[START Extract to read]
Revista Umělec 2001/2

01.02.2001

Teoría | en cs

"Jitka Hanzlová, Stedelijk Museum, Amsterdam, 17 March – 27 May 2001; Female, Jiří Švestka Gallery, Prague, 4 May – 23 June 2001


It is rare for viewers in the Czech Republic to have an opportunity to see contemporary international art while it is current in prestigious international galleries and institutions. However, a recent constellation of two concurrent exhibitions presented photographs by Jitka Hanzlová at her show, Female, in the Jiří Švestka Gallery, and her retrospective at the Stedelijk Museum in Amsterdam. Jitka Hanzlová (1958) has been living in Germany since 1982, where she also studied. In 1992, she took part in an exhibition of Czech ex-patriot photographers in Mánes Gallery, Prague, without receiving much attention. It wasn’t until she took part in the first Manifesta biennial in Rotterdam, five years ago, that she started to get recognition.
Rokytník (1990-1994) wasn’t just a successful graduation project, it was primarily Hanzlová’s attempt to come to terms with the world of her childhood. Placement of the series in the first two halls at her retrospective in Stedelijk confirms the series’ significance to both Hanzlová and to her international success. In addition to describing contemporary situations and the unique esthetics of the Czech countryside, Rokytník also evokes a certain timelessness, and the cyclical character of the changing seasons, thanks to the artist’s effort to evoke her childhood, and her emphasis on the enduring connection of humans with nature. Yet Hanzlová is not a documentary photographer. The most dramatic images of the series include pictures of children crawling in a race down the road and a view of a room filled with steam and a slaughtered pig. Rokytník led Jitka Hanzlová as a photographer into a complex world of media and yet at the same time she displays an old-fashioned belief in the truth of the photographic principle: “this happened” (Roland Barthes, Camera Lucida, pp. 69-73, Archa, Bratislava, 1994). Thanks to this truthfulness she is able to take herself back 25 years to the world of her childhood.
[END Extract to read]
◆ **Set task A**
Write out the dataset rows below line for line, leaving the pictures out.
[START Material for the task]
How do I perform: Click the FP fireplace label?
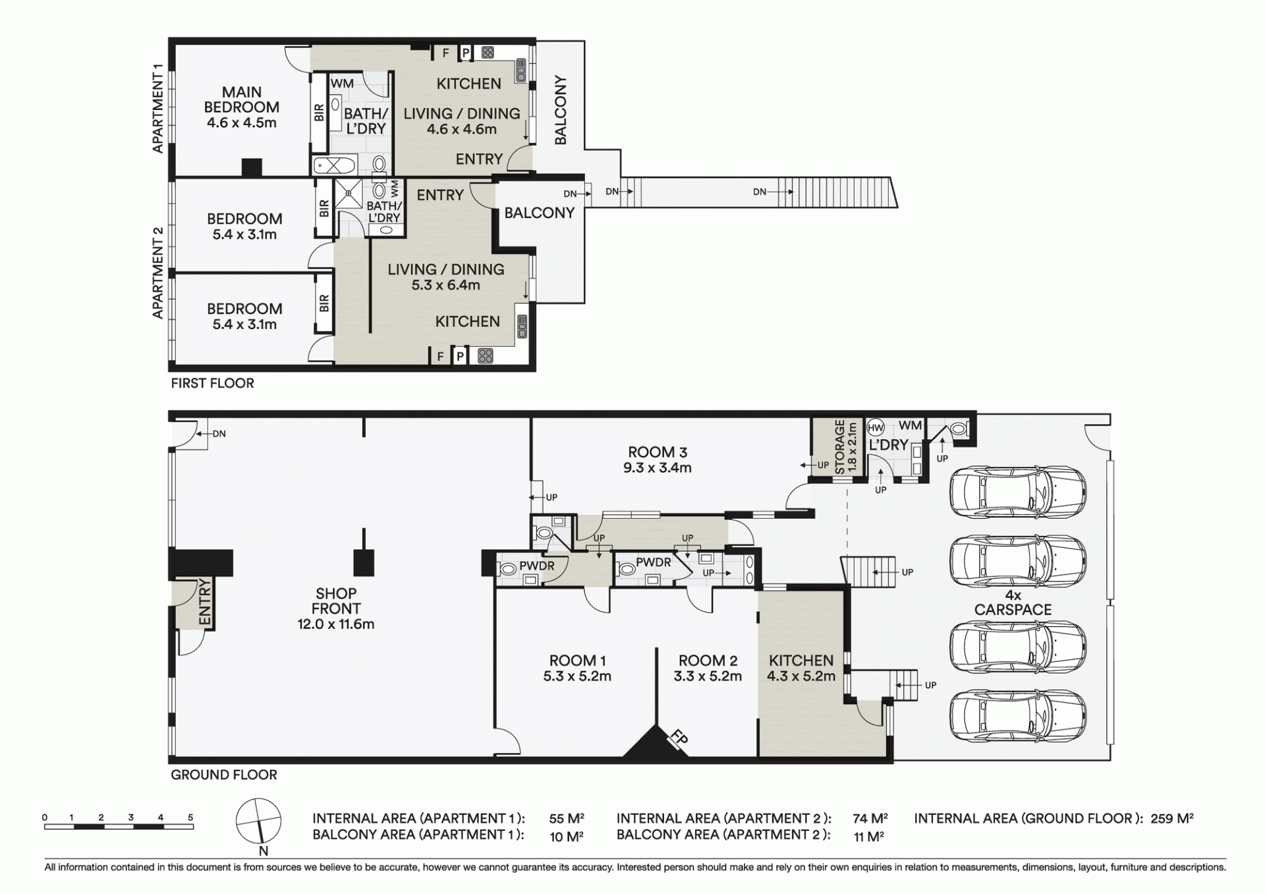pos(679,738)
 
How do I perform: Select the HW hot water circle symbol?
pos(876,427)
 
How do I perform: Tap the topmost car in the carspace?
pos(1017,492)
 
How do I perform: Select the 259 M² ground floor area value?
pos(1172,819)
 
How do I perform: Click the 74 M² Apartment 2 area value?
pos(870,819)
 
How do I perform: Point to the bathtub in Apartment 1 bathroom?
pos(335,165)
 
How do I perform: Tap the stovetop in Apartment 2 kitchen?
pos(486,356)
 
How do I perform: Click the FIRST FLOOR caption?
pos(212,383)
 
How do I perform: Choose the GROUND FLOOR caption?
pos(224,775)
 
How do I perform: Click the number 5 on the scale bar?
pos(190,818)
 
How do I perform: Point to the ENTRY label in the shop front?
pos(205,602)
[END Material for the task]
◆ **Set task B**
Replace "Mánes Gallery" with "Mánes Hall" in the passage of the review of Jitka Hanzlová's exhibitions starting at "Teoría | en" and ending at "to get recognition.", and give that passage again.

◆ **Right answer A**
How do I perform: Click the FP fireplace label?
pos(679,738)
 
How do I perform: Select the HW hot water circle symbol?
pos(876,427)
 
How do I perform: Tap the topmost car in the carspace?
pos(1017,492)
 
How do I perform: Select the 259 M² ground floor area value?
pos(1172,819)
 
How do I perform: Click the 74 M² Apartment 2 area value?
pos(870,819)
 
How do I perform: Point to the bathtub in Apartment 1 bathroom?
pos(335,165)
 
How do I perform: Tap the stovetop in Apartment 2 kitchen?
pos(486,356)
 
How do I perform: Click the FIRST FLOOR caption?
pos(212,383)
 
How do I perform: Choose the GROUND FLOOR caption?
pos(224,775)
 
How do I perform: Click the number 5 on the scale bar?
pos(190,818)
 
How do I perform: Point to the ENTRY label in the shop front?
pos(205,602)

◆ **Right answer B**
Teoría | en cs

"Jitka Hanzlová, Stedelijk Museum, Amsterdam, 17 March – 27 May 2001; Female, Jiří Švestka Gallery, Prague, 4 May – 23 June 2001


It is rare for viewers in the Czech Republic to have an opportunity to see contemporary international art while it is current in prestigious international galleries and institutions. However, a recent constellation of two concurrent exhibitions presented photographs by Jitka Hanzlová at her show, Female, in the Jiří Švestka Gallery, and her retrospective at the Stedelijk Museum in Amsterdam. Jitka Hanzlová (1958) has been living in Germany since 1982, where she also studied. In 1992, she took part in an exhibition of Czech ex-patriot photographers in Mánes Hall, Prague, without receiving much attention. It wasn’t until she took part in the first Manifesta biennial in Rotterdam, five years ago, that she started to get recognition.